Fig. 4.. Multivalency enhances both the breadth and potency of neutralization against SARS-CoV-2 variants by minibinders.

(A) Dissociation of minibinder constructs from S6P variants after 24 hours was measured via competition with untagged TRI2–1 using AlphaLISA (mean, n = 3 replicates from a single experiment). Cells containing an X indicate insufficient signal in the no competitor condition to quantify the fraction of protein bound. (B) Competition of minibinder constructs with ACE2 for S6P measured via ELISA (mean, n = 2). (C) Neutralization of SARS-CoV-2 pseudovirus variants by minibinder constructs (mean, n = 2). (D) Neutralization of authentic SARS-CoV-2 by minibinder constructs (mean, n = 2). (E) Table summarizing neutralization potencies of multivalent minibinder constructs against SARS-CoV-2 pseudovirus variants. N/A indicates an IC₅₀ value above the tested concentration range and an IC₅₀ greater than 50,000 pM. (F) Table summarizing neutralization potencies of multivalent minibinder constructs against authentic SARS-CoV-2 variants. (G) Neutralization of B.1.351 SARS-CoV-2 variant by minibinder constructs (0.3 μM) in human kidney organoids (n = 3 to 12: Kruskal-Wallis test: ** P < 0.01, *** P < 0.001). (H) Relative gene expression of SARS-CoV-2 envelope protein (SARS-CoV2-E) in kidney organoids post viral infection with and without multivalent mini binders (0.3 μM) (n = 3 to 15: Kruskal-Wallis test: * P < 0.05, *** P < 0.001).

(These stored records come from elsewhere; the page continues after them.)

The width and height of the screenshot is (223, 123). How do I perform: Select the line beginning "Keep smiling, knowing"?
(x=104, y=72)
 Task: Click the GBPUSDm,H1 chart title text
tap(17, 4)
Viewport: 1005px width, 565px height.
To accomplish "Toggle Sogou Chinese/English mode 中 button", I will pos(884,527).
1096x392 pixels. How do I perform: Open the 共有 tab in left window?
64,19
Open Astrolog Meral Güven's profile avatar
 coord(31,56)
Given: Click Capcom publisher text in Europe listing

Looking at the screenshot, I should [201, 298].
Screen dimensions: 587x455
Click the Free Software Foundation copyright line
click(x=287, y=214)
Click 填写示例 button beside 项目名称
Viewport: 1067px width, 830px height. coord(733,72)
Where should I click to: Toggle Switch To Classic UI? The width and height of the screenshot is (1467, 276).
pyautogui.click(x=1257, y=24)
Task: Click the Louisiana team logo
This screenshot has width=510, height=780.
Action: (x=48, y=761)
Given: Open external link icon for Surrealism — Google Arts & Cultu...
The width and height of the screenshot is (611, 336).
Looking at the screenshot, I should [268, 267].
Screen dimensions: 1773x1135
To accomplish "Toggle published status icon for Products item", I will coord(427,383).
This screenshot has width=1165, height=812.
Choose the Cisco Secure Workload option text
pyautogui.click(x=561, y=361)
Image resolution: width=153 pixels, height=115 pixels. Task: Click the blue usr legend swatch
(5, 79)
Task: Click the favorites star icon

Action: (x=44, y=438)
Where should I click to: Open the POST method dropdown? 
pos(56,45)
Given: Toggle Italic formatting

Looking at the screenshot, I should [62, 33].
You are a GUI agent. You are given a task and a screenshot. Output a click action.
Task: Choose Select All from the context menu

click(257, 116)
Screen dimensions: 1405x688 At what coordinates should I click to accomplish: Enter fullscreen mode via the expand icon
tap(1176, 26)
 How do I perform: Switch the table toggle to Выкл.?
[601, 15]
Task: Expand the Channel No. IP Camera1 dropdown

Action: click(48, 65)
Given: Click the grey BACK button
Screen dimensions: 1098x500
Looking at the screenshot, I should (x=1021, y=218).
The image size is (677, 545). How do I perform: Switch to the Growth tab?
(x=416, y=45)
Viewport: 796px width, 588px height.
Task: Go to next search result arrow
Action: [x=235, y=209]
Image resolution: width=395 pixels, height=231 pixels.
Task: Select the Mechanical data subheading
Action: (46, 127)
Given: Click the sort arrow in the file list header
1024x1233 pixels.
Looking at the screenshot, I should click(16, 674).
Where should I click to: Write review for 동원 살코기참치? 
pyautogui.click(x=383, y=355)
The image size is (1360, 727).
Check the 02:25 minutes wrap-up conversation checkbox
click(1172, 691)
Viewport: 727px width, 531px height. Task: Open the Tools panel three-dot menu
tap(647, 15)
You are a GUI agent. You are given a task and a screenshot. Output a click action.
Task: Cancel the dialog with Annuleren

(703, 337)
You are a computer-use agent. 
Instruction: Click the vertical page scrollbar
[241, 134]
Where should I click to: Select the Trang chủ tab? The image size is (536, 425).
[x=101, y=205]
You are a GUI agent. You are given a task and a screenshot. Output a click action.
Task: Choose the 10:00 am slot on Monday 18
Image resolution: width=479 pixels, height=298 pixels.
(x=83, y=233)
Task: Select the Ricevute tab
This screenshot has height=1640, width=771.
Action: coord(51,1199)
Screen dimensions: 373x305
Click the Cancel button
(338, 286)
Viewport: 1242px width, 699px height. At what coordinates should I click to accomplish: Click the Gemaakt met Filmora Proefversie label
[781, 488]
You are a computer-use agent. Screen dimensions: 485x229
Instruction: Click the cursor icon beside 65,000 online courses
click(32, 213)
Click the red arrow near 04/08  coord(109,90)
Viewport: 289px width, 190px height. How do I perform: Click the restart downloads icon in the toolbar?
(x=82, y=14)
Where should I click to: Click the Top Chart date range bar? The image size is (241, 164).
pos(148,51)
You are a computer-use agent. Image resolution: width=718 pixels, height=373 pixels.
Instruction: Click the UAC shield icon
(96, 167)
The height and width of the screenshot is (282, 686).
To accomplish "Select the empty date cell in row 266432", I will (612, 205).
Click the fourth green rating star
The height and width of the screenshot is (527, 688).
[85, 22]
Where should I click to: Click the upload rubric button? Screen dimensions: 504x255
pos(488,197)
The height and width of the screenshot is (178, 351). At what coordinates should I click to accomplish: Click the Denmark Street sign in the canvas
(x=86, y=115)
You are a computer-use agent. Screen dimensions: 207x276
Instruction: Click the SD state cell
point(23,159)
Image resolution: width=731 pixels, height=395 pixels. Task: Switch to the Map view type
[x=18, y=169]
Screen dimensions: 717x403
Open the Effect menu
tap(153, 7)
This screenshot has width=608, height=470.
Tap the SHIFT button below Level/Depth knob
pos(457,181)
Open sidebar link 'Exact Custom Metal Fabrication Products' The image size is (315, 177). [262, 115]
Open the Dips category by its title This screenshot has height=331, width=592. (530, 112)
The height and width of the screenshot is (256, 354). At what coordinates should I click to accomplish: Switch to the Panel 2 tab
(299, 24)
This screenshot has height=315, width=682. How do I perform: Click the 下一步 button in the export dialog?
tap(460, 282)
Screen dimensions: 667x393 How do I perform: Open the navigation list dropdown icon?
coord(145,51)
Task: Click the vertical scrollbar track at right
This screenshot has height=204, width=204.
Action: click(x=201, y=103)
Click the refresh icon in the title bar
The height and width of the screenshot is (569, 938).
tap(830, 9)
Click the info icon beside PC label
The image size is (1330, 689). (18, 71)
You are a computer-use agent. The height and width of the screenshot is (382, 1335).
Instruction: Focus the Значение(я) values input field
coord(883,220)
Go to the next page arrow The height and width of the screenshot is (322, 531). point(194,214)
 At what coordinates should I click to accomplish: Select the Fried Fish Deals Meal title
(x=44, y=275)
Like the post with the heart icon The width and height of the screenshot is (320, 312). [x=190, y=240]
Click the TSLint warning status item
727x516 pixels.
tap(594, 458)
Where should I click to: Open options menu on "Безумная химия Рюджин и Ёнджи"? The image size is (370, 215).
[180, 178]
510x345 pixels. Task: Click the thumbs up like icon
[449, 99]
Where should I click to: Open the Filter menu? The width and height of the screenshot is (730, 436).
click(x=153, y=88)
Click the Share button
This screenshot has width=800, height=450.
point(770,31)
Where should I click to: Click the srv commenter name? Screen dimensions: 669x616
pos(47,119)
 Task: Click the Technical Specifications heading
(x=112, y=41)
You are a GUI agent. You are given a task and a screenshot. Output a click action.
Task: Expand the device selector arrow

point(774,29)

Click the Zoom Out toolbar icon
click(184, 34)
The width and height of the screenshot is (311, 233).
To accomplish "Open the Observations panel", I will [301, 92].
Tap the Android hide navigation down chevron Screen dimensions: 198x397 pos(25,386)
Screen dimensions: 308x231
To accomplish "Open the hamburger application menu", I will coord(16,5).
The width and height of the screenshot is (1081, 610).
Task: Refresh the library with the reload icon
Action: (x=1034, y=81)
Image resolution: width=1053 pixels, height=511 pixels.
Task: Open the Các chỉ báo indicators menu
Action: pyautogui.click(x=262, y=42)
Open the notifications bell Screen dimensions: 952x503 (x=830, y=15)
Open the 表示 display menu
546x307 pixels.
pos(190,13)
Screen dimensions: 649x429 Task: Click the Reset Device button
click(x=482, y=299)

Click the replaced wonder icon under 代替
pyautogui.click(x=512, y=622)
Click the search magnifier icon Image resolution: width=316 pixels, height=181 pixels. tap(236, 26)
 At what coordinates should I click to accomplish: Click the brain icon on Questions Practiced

Fig. 5.. Top multivalent minibinder candidates are escape resistant and protect mice from SARS-CoV-2 infection via pre- and post-exposure intranasal administration.

(A) Plaque assays were performed to isolate VSV-SARS-CoV-2 chimera virus escape mutants against a control neutralizing antibody (2B04) and the FUS231-P12 and TRI2–2 multivalent minibinders. Images are representative of 36 replicate wells per multivalent minibinder. Large plaques, highlighted by black arrows, are indicative of escape. (B) Table summarizing the results of the viral escape screen. (C-E) K18-hACE2-transgenic mice (n = 6/timepoint) were dosed with 50 μg of the indicated minibinder by i.n. administration (50 μl total) 24 h prior (D-1) to infection with 10³ focus forming units of SARS-CoV-2 variants B.1.1.7, Wash-B.1.351, or Wash-P.1 i.n. on Day 0. (D) Daily weight-change following inoculation (mean ± SEM; n = 6, two-way ANOVA with Sidak’s post-test: * P < 0.05, ** P < 0.01, *** P < 0.001, **** P < 0.0001). (E) At 6 days post infection (6 dpi) animals (n = 6/timepoint) were sacrificed and analyzed for the presence of SARS-CoV-2 viral RNA by RT-qPCR in the lung, heart, spleen, brain, or nasal wash (n = 6: Kruskal-Wallis test: ns, not significant, * P < 0.05, ** P < 0.01, *** P < 0.001). (F-H) K18-hACE2-transgenic mice (n = 6/timepoint) were dosed with 50 μg of the indicated minibinder by i.n. administration (50 μl total) 24 h after (D+1) infection with 10³ focus forming units of the SARS-CoV-2 Wash-B.1.351 variant on Day 0. (G) Daily weight-change following inoculation (mean ± SEM; n = 6, two-way ANOVA with Sidak’s post-test: * P < 0.05, ** P < 0.01, *** P < 0.001, **** P < 0.0001). (H) At 6 dpi, animals (n = 6/timepoint) were sacrificed and analyzed for the presence of SARS-CoV-2 viral RNA by RT-qPCR in the lung, heart, spleen, brain, or nasal wash (n = 6: Mann-Whitney test: ns, not significant, * P < 0.05, ** P < 0.01, *** P < 0.001).